KINDERHOOK–The Ichabod Crane School Board held its organizational meeting Tuesday, July 9. Matthew Nelson was again elected board president and John Antalek was elected vice-president. New board member Elizabeth Phillips was sworn in.
The board also heard good news about the capital improvement projects now getting started. For the most part the board officer appointments were routine with one exception – a concern raised about partisan activity in the non-partisan school election.
Also sworn in at the meeting was Interim Superintendent Lee Bordick. Mr. Bordick started in the district on July 1 after the board accepted the resignation of former Superintendent Michael Vanyo at a special meeting on June 28. Mr. Bordick served as interim superintendent in the district before from 2010 to 2012.
Mr. Vanyo had been out of the district since last April and the board appointed Assistant Superintendent Suzanne Guntlow acting superintendent. With Mr. Bordick’s appointment, Ms. Guntlow has returned to her position as assistant superintendent.
The board voted unanimously for Mr. Antalek to serve as board vice-president.
Jeffrey Ouellette was the only board member to vote against Mr. Nelson as president.
Both men were the only board members nominated for their positions.
Mr. Ouellette said that since Mr. Nelson serves as school board president and the chair of the Town of Kinderhook Democratic Committee he has “introduced politics” into the school board. Mr. Ouellette said that during the board elections in May, in which both Mr. Nelson and Mr. Ouellette ran for reelection, the Town of Kinderhook Democrats Facebook page reported misinformation about him and his family.
“I did graduate from the district,” Mr. Ouellette said refuting the information on the Facebook page (which has since been taken down) and he said that his daughter attended the school district until 8th grade and she did attend a private school for high school but that that is a “personal decision.”
Board member Regina Rose said she was also concerned about the Democrats re-posting information from the school district on their Facebook page and website.
Board member Tammy Crawford defended that action saying, “If we (the district) posted it on our website, on Facebook, it’s fair game.”
Mr. Nelson stressed that he does not having anything to do with the messaging on the Democratic Committee’s social media.
“That’s not a role I play,” he said. He said of information about district events on the website or Facebook page, the committee is just re-posting what the district has posted.
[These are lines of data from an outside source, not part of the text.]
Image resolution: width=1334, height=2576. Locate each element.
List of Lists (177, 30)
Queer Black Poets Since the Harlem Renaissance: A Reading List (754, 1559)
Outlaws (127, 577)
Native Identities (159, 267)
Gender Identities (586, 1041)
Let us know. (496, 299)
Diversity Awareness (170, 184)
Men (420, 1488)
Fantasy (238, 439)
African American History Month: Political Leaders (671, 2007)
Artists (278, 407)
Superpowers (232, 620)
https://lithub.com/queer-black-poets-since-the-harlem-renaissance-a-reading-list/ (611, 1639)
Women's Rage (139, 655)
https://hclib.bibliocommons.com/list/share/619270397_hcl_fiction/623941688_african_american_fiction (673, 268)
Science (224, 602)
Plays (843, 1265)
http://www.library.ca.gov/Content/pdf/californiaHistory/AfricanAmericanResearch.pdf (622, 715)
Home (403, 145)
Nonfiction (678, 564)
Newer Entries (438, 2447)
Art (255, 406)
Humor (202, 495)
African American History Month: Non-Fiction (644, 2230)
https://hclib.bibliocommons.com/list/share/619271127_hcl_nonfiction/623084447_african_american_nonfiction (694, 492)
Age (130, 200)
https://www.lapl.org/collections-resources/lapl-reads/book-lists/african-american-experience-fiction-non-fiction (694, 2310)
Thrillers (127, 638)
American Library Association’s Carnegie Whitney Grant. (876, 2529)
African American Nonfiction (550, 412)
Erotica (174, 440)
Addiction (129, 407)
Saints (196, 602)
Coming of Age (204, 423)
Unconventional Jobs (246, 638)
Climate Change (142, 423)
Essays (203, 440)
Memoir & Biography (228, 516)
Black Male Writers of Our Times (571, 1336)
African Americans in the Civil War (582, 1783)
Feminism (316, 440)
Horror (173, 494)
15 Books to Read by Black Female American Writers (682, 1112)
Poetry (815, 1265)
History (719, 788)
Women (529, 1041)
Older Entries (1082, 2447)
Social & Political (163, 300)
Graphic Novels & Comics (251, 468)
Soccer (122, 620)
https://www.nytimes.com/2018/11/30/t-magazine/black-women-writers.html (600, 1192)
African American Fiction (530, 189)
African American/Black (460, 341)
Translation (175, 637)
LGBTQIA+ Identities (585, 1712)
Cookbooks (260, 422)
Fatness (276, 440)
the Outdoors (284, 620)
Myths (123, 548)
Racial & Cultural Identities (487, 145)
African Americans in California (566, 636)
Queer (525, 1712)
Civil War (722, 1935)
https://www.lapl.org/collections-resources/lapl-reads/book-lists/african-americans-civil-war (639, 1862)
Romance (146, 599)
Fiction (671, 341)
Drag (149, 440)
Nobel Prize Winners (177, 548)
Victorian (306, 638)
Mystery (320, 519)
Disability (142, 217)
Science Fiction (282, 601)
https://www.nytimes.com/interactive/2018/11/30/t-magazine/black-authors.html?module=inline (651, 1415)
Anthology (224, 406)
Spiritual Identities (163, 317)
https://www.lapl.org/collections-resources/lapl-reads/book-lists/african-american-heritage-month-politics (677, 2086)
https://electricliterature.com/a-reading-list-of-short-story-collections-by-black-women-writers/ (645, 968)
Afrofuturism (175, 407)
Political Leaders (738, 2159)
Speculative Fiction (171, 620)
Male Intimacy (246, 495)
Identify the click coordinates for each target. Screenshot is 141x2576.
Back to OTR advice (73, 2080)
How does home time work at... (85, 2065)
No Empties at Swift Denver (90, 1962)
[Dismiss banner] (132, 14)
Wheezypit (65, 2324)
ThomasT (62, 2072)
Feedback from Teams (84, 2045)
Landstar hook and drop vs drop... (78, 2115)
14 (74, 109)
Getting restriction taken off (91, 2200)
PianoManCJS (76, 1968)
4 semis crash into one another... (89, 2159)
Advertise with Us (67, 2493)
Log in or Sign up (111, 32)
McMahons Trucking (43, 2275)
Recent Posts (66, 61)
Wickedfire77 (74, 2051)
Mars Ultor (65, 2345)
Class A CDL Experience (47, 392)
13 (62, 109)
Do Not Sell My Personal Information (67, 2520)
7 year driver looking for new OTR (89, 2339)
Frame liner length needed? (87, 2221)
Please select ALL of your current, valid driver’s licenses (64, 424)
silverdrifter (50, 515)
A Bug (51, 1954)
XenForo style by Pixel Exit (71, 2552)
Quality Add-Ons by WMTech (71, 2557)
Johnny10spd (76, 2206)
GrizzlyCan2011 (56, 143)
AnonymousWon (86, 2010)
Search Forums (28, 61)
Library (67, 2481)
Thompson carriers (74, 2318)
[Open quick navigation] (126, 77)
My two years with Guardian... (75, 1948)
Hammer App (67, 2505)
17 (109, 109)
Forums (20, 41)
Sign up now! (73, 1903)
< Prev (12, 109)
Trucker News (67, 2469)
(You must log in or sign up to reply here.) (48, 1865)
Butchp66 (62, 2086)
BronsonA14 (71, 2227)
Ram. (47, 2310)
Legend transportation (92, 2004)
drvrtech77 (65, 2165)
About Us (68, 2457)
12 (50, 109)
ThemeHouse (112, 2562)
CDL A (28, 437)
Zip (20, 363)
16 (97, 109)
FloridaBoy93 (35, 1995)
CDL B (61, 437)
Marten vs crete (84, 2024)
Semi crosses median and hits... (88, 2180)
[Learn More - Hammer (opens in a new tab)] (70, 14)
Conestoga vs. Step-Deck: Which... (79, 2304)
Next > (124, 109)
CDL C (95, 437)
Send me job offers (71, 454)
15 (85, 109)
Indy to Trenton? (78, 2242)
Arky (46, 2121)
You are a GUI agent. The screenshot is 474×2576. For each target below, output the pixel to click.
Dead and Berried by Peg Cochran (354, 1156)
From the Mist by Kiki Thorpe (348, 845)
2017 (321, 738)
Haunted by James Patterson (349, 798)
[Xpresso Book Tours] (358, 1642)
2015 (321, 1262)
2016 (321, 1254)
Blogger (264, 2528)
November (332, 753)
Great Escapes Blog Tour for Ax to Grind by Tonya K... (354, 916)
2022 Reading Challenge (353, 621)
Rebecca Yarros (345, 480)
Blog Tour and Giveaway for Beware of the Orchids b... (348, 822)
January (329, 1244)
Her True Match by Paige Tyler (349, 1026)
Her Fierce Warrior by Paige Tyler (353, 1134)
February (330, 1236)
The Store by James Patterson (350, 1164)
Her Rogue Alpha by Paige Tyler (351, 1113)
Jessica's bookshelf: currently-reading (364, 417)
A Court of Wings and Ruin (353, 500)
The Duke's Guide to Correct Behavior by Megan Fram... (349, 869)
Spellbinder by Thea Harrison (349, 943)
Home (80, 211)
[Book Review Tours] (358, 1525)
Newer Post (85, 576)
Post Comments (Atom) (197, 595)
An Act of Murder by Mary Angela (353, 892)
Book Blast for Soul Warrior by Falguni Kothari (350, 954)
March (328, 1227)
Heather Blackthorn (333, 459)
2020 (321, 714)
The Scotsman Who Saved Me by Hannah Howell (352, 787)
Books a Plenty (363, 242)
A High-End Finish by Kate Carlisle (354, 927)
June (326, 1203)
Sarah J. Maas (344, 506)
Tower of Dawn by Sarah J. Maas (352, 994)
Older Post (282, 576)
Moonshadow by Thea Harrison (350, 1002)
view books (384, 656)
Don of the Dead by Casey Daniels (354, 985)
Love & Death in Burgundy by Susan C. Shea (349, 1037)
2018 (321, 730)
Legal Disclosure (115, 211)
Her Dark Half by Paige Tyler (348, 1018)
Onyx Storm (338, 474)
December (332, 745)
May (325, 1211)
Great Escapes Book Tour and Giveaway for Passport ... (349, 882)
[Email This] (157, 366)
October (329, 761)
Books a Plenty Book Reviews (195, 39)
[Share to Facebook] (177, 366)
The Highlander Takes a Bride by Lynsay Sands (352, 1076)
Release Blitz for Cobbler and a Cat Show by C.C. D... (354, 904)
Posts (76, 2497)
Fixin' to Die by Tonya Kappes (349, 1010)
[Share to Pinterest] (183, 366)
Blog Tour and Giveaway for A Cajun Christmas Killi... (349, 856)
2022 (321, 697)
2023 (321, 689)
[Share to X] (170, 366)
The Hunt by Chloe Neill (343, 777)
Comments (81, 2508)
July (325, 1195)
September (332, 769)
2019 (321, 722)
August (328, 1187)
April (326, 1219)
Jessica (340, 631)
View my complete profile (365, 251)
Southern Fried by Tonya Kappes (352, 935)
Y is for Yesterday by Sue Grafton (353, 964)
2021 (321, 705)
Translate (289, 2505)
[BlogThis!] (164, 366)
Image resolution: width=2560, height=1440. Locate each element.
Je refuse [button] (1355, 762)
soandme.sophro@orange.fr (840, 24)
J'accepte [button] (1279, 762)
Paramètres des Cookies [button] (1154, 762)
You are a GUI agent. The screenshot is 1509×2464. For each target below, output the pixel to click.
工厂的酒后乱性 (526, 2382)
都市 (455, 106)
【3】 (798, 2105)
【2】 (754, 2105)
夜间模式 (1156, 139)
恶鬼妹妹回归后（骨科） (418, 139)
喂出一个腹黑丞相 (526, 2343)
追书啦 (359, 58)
After the organizational meeting, the board held the regular July meeting, which included a discussion about the search for a new superintendent. Mr. Bordick’s contract with the district runs until December. A board subcommittee met with a community group chosen by the board and made up of residents, parents, teachers and administrators, to discuss what they should be looking for in a new district leader. The board also put out a request for proposal for a consultant to help with the search. The committee plans to interview consultants in the coming weeks before deciding whether they should go with an outside firm or use Questar III/BOCES for their search.
Ms. Rose stressed that the board members have not made up their minds yet about how to conduct the search. Mr. Bordick said a consultant would cost “ball park around” $10,000 to $15,000. Mr. Nelson said the board would get information on the website about the search.
The board is still hoping to appoint a new superintendent in January.
The board also heard a report from CSArch and Tuner Construction about work on the connector road between the middle school and primary school buildings and roof work on the high school. Construction bids for the work have come in and were reviewed. The district will spend about $200,000 less than they budgeted for what CSArch is calling phase 1 of a major capital improvement project approved by voters last year.
The road and roof work was pulled out of the larger $27-million project so that it could go to the state Education Department (SED) for review earlier than the rest of the project. Part of the savings came when they discovered that the roof over the high school auditorium was still under warranty and could be fixed separately from the capital project. Melissa Renkawitz, from CSArch, who attended the meeting, said that the leaks have been fixed.
The board approved spending $455,770 for the road plus $22,200 for striping the parking lot at the primary school, and the voted to approve spending $95,523 for the roof on the 100 and 200 wings of the high school.
Officials hope the work will be completed by late October or early November.
There will be an overview of the project at the board’s July 29 meeting. One thing Ms. Renkawitz also said is that wait times at the SED for approval on projects have dramatically changed. She said plans used to be submitted to the state and the districts would wait 40 weeks for approval. Now projects are being approved in as little as a few weeks.
Phase 2, which includes upgrades to the middle school gym, 4th and 5th grade classrooms, entry ways in all the buildings, and changes to the technology, math, science and art classrooms in the high school, is still in the design phase. Ms. Renkawitz said that board members should have received final schematic designs.
Larry Tune, from Turner Construction, talked about the construction fencing and temporary walls while work is going on. He used the term “phase occupied construction,” which may be starting sooner than the district planned with the new approval schedule from SED.
Of the construction and the project, Mr. Bordick said, “It’s going to be exciting. It’s going to difficult.”
The board plans to post updates on the project on the website.
The next board meeting will be on Monday, July 29 at 7 p.m. in the high school library.